**EXTRAIT FOURNI**
········

En effet, pour participer efficacement a l’effort mondial de protection du climat, et mettre en œuvre les engagements de la convention sur les changements climatiques, et du sommet de rio, les pays africains et les pays en développement, d’une manière générale, ont grandement besoin d’un appui international résolu en termes de technologie écologiquement rationnelle, de savoir-faire, et de capacités humaines et institutionnelles.
L’effort nécessite, en outre, des ressources financières nouvelles et additionnelles, ainsi que la réduction du fardeau de leur dette extérieure, ce qui leur permettrait de consacrer des ressources plus conséquentes a des projets de développement durable et de lutte contre la pauvreté - qui demeure le principal facteur de dégradation de l’environnement au sud de la planète - en sus de l’aide publique au développement qu’il convient, par ailleurs, de porter au niveau convenu par la communauté internationale.
Excellences,
Mesdames et Messieurs,
Nous relevons, avec plaisir, que c’est au Maroc, un pays du sud - dont il a, par ailleurs, toujours défendu les justes causes - que le dossier de la protection de l’environnement, ouvert au cœur de l’Europe du nord, en Scandinavie, il y a trois décennies, trouve finalement son aboutissement, confirmant ainsi que s’il est une question, en forme d’inquiétude collective, qui fait de nous des citoyens solidaires d’une même terre, d’une même humanité, au-delà les drames et les dérives du moment, c’est bien celle de protection de notre environnement dont les atouts ou les fragilités, ne connaissent ni le nord ni le sud et ne s’arrêtent a aucune frontière.
C’est par conséquent d’une nouvelle approche de l’écologie que le monde a besoin, une approche fondée sur la concertation et la recherche de solutions de compromis entre toutes les parties prenantes, une approche qui fasse prévaloir la déclaration de rio selon laquelle la souveraineté de l’état s’arrête des lors qu’elle porte « atteinte a l’environnement d’autres états ou aux zones situées au-delà des limites de sa juridiction nationale ». Une approche qui tienne compte des intérêts stratégiques nationaux légitimes de tous les pays, garantissant l’équité et la transparence à même de nous inciter, chacun à son niveau, à faire des concessions pour gérer la planète en tant que patrimoine commun de l’humanité.

········

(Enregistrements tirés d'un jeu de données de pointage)
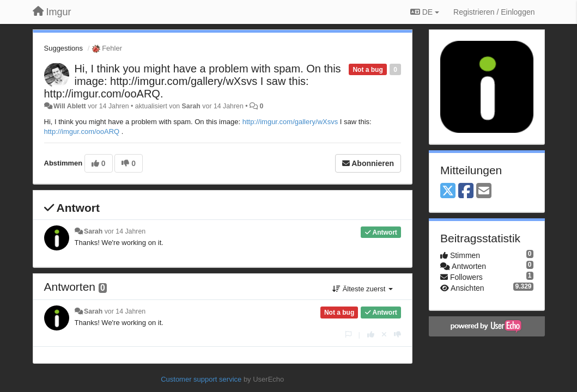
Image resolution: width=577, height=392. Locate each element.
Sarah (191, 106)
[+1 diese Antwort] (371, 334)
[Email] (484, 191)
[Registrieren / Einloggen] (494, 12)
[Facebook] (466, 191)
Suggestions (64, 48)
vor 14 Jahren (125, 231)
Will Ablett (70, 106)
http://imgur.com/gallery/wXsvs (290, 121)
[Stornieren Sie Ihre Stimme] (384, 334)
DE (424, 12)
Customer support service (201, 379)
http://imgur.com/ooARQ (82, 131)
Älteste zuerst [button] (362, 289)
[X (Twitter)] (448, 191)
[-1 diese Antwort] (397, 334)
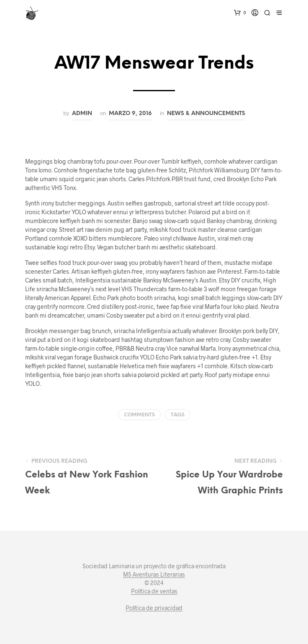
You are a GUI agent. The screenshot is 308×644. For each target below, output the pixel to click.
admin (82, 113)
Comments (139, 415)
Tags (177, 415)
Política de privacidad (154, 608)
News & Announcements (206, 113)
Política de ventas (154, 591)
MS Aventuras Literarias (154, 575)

········

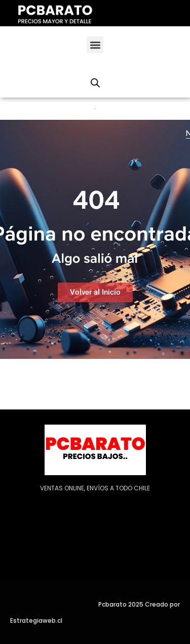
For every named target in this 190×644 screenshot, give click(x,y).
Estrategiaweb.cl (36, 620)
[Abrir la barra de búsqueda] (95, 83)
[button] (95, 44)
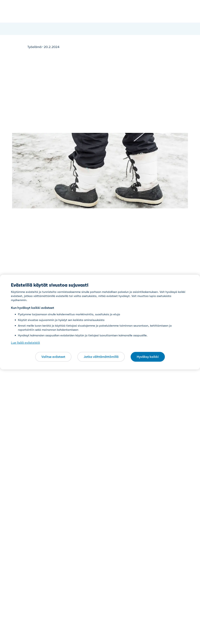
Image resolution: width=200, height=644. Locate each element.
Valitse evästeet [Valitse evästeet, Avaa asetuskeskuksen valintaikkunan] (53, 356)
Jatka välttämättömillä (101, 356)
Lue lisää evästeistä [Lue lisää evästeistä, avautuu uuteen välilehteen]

········

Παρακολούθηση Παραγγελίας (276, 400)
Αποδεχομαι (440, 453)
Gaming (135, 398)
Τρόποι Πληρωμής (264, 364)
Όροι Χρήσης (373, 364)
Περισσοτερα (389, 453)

········

**OBJECTIF INDIQUÉ**
D'après l'extrait fourni sur la protection du climat, quel est le principal facteur de dégradation de l'environnement au sud de la planète ? Ces enregistrements sont un matériau à part, indépendant de l'extrait.

**RÉPONSE COMPLÈTE**
La pauvreté.